While the fracturing fluid has been described as an aqueous medium
based on produced water, it is preferable that before injecting the
produced water into the injection well, a second fluid is
introduced to create a highly conductive flow path with lower
loading levels of a large diameter proppant. This second fluid is
preferably a conventional fracturing fluid other than produced
water. This pre-fracturing process has the advantage of an improved
vertical sweep. With this pre-fracturing process, the produced
water can be injected below fracture gradient, which is the
pressure required to induce fractures in rock at a given depth.

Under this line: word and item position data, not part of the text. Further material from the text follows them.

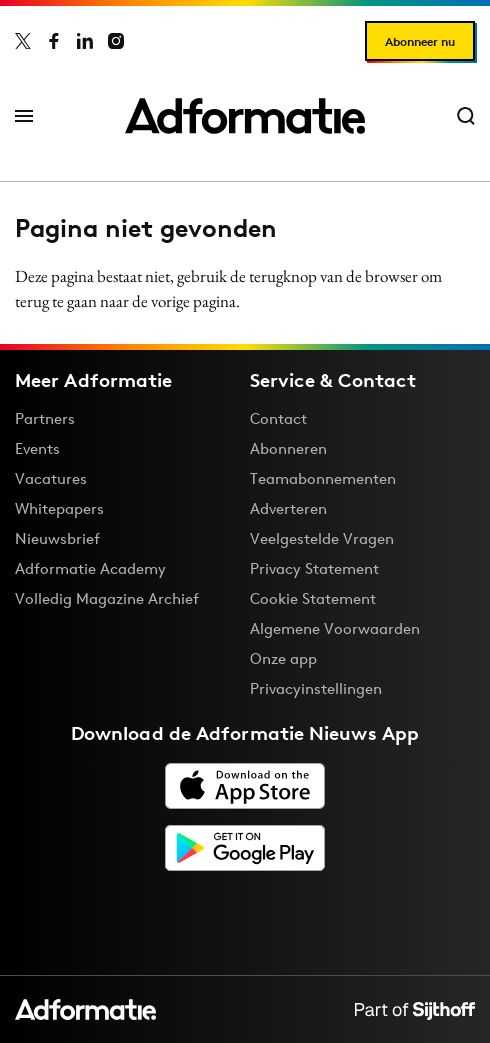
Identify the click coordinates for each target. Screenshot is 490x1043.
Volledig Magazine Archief (107, 598)
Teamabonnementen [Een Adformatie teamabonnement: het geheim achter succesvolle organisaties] (323, 478)
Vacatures (51, 478)
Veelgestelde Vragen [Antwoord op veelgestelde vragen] (322, 538)
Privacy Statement (314, 568)
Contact (278, 418)
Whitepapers (59, 508)
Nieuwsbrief (57, 538)
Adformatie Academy (90, 568)
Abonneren (288, 448)
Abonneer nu (420, 41)
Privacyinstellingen (316, 689)
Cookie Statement (313, 598)
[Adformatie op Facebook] (54, 41)
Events (37, 448)
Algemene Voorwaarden (335, 628)
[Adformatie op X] (23, 41)
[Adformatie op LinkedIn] (85, 41)
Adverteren (288, 508)
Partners (45, 418)
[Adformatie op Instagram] (116, 41)
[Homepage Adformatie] (245, 116)
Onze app (283, 658)
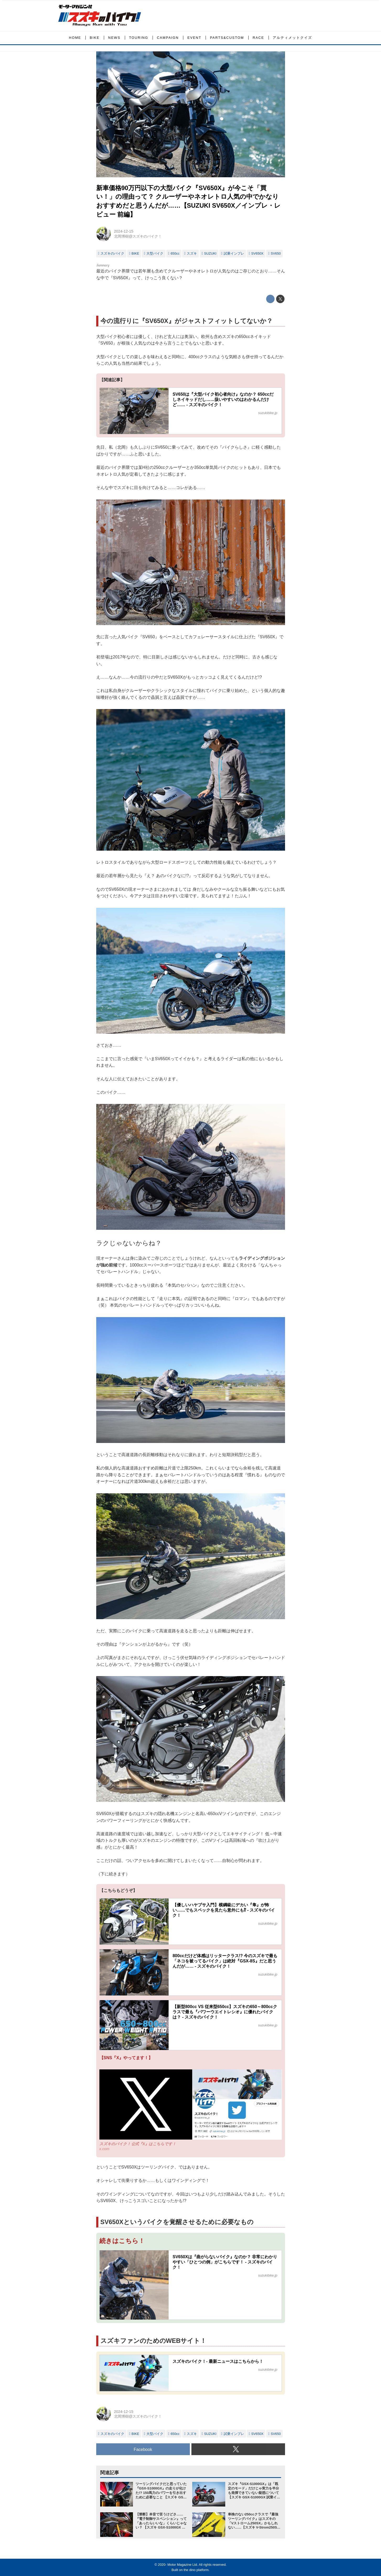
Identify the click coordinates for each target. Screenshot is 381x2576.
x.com (104, 2149)
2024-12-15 (123, 231)
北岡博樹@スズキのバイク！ (138, 236)
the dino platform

Injecting produced water at below the fracture gradient has the
advantage of achieving a good injection profile across the whole
interval without using large pumping equipment. In contrast,
injecting above the fracture gradient can result in high injection
of fluids into one zone thus reducing the overall efficiency and
recovery of hydrocarbons from the layer not receiving
injection.
Therefore, a controlled fracture treatment across the entire
interval can be achieved by the fracturing method according to the
teachings of the present disclosure. The controlled fracture
treatment has the advantages of an improved injection profile, an
improved injectivity rate over time, thereby minimizing or
stabilizing the injectivity rate decline either above or below the
fracture gradient.
The particular embodiments disclosed above are illustrative only,
as the invention may be modified and practiced in different but
equivalent manners apparent to those skilled in the art having the
benefit of the teachings herein. Furthermore, no limitations are
intended to the details of construction or design herein shown,
other than as described in the claims below. It is therefore
evident that the particular embodiments disclosed above may be
altered or modified and all such variations are considered within
the scope and spirit of the invention. Accordingly, the protection
sought herein is as set forth in the claims below.